I can think of one particular colleague who was very willing to talk things through with me when we were both relatively junior. I was struggling with a young family, certainly not aiming to push my career anywhere very fast, whereas he was definitely on a high-flying trajectory. But I think he found me a useful sounding board and perhaps I was, not necessarily consciously, flattering his ego. (Was that what I was socialised to do?) But a few years later, once I was able to work in a more concentrated way and started to get interested in the political currents around me in the department and wider university, suddenly I became – it would seem – a danger.
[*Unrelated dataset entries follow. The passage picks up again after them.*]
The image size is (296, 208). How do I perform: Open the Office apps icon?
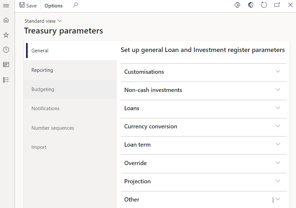pyautogui.click(x=250, y=5)
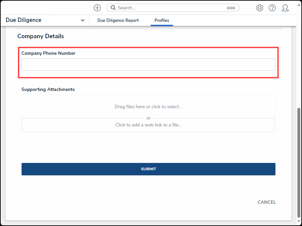
Task: Click the scrollbar down arrow
Action: 299,221
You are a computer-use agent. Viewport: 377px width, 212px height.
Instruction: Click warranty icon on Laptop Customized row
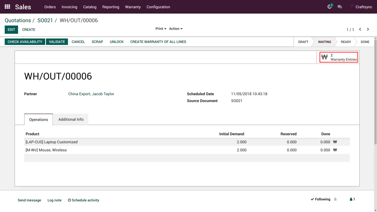335,142
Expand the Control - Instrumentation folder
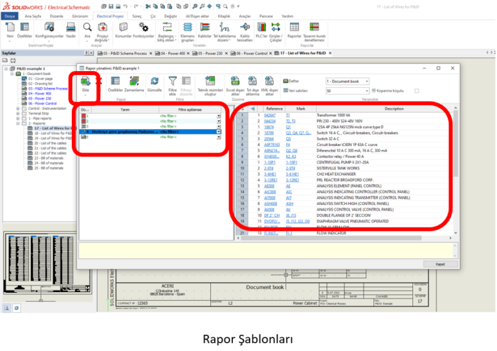The height and width of the screenshot is (351, 497). [17, 109]
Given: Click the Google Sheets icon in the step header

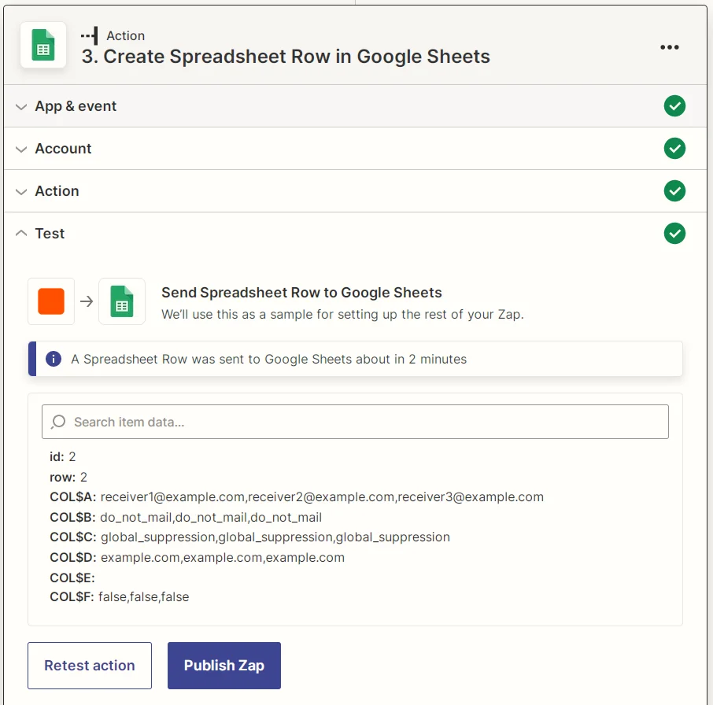Looking at the screenshot, I should [x=42, y=45].
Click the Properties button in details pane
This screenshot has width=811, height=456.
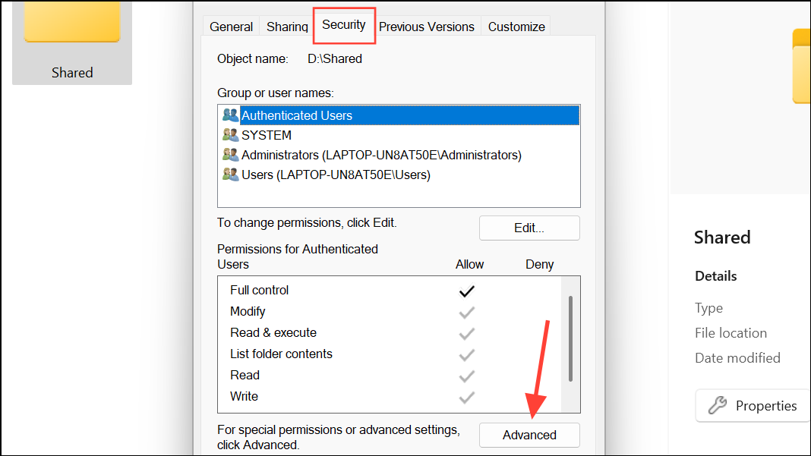pos(753,405)
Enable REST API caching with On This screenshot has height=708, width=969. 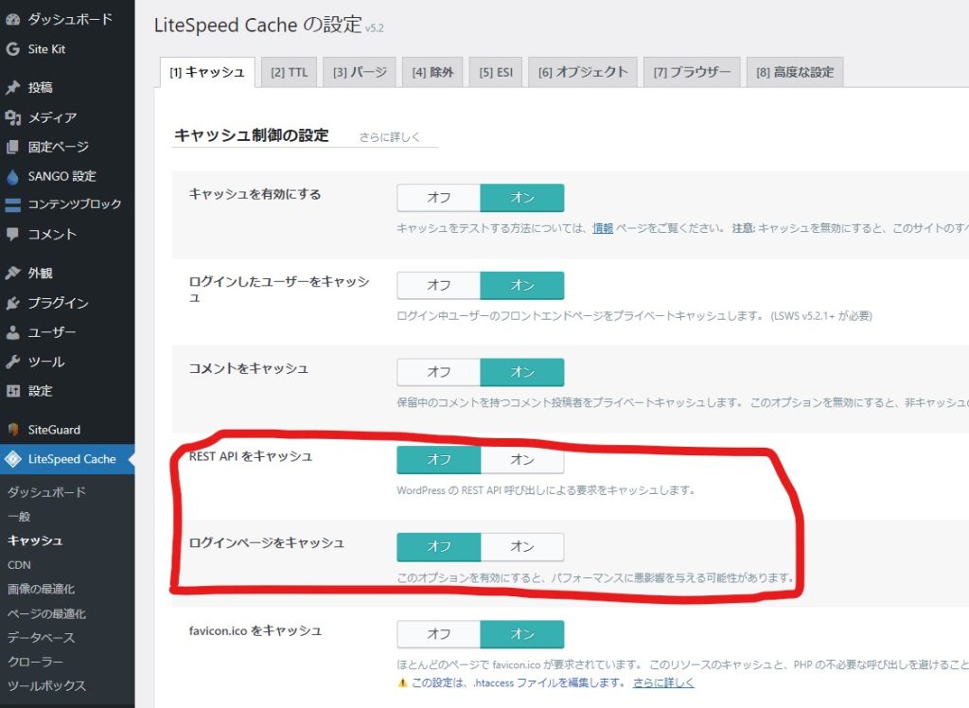[522, 460]
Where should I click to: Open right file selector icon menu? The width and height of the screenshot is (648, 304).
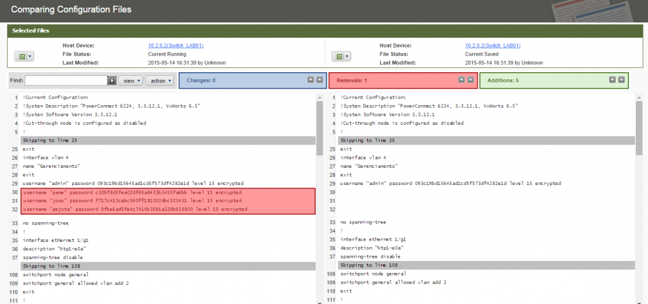[341, 56]
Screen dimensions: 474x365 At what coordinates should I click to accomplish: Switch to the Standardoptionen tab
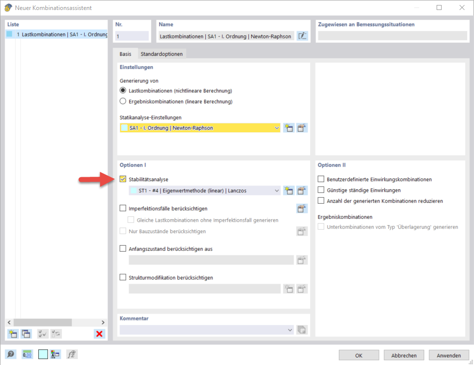coord(162,53)
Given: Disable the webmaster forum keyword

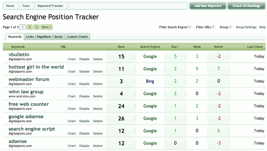Looking at the screenshot, I should (x=84, y=84).
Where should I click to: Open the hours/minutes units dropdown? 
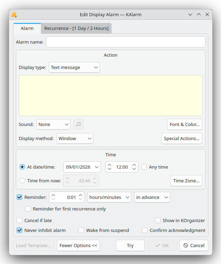(x=109, y=197)
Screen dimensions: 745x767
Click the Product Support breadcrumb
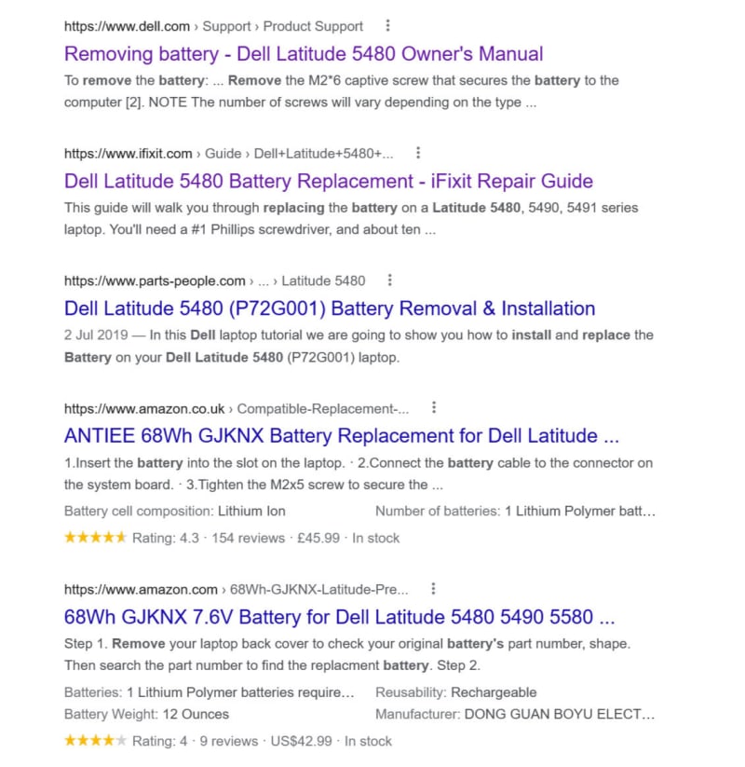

I got very different treatment from him, to the extent that he would publicly express his irritation and put me down. I well remember a comment he made loudly at a drinks reception, so that everyone could hear, paying me a very double-edged compliment about being appointed to the RAE2008 Physics panel when he was not. You could watch the other attendees’ jaws drop at what was clearly a quite unnecessarily aggressive remark. And so our interactions went on for some years. I was clearly regarded as ‘too pushy’ and ‘doing something wrong’ to quote Manne.
So, what is to be done? Manne is somewhat stumped by this, as no doubt we all are. If misogyny was easily dismantled I’d like to think it would have happened by now. She concludes by saying
‘What would need to change is for men in positions of power to accept that women can surpass them without having wronged them.’
That sentence reinforces what many men appear to fear: that if women are to come into their own it necessarily will be at their expense. This was the conclusion of a study reported last summer in the Harvard Business Review
‘These findings help show that sex discrimination and sexual harassment in the workplace is a way to assert power and control. Traditionally, being the breadwinner is an important part of men’s — especially married men’s — gender identity, and when that role comes under threat, men assert their masculinity in other ways.’
In other words, the only way matters are likely to change is if society collectively adapts what masculinity means, away from what seems largely to be labelled as ‘toxic’ masculinity towards a belief that men and women genuinely are equal, even if not identical. That’s a big ask!